実務ポイント: 方式はAvisoに明記。改定通知やUMA改定時は控除額を即更新。

4) 申告・納付フローと期限

  1. 隔月(偶数月)分の拠出額を集計
  2. ポータルで申告・納付手続(翌奇数月17日目安)
  3. 受領確認・台帳更新・会計仕訳

5) 証憑と三点突合

  • 給与CFDI(CFF第29・29-A):控除額・概念の整合。
  • Aviso(Retención/Suspensión):対象者・方式・金額の根拠。
  • 社内台帳:SBC、控除額、納付額の推移を管理。

6) 遅延・不足納付時の取扱い

  • 更新+加算税: 物価更新(Actualización)と利息相当の加算税(Recargos)が付加(Ley del Infonavit第40条)。
  • 罰金: 提出遅延・不履行はCFFの罰則体系(一般に第81条・第82条)が参照され得る。

7) よくある実務エラー

  • UMA改定後に控除額を更新せず差異発生。
  • Aviso未反映で控除不足→差額追徴・遅延付加。
  • CFDI概念の誤設定で控除・納付と不一致。

誤解と正しい理解

  • 誤解: ローンがない従業員には管理不要。
    →ローン有無に関わらず拠出5%は全員分で必要。
  • 誤解: Avisoがなくても推測で控除して良い。
    →控除はAvisoに基づく。

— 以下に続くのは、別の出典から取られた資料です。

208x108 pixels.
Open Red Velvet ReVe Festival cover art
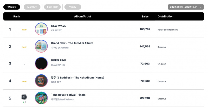tap(41, 98)
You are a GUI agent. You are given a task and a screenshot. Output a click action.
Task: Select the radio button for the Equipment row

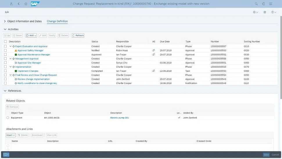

推測控除は不可。
  • 誤解: 遅延してもすぐ払えば追加負担はない。
    →遅延には更新+加算税+罰金が付く(同法第40条、CFF罰則)。

チェックリスト

  • 従業員SBCを最新に更新(入退社・昇給・福利変更を反映)。
  • 偶数月締めで5%×2か月を集計。
  • Avisoの方式(固定額/比率/UMA)と金額・期日を確認。
  • 給与CFDIの控除概念・金額と台帳・納付額を突合。
  • 納付期限(翌奇数月17日目安)をスケジュール化。
  • 遅延発生時は更新・加算税を計算し速やかに是正。

まとめ

INFONAVITは企業拠出5%Avisoに基づく給与控除が柱です。SBC・Aviso・給与CFDIの三点突合と、UMA・期日管理を仕組み化すれば、調査時の差額・加算税リスクを大幅に抑制できます。
本記事は、「日系企業が安心してメキシコで事業を展開できるための知識基盤」を目的に作成しています。今後も実務に役立つ情報を発信してまいります。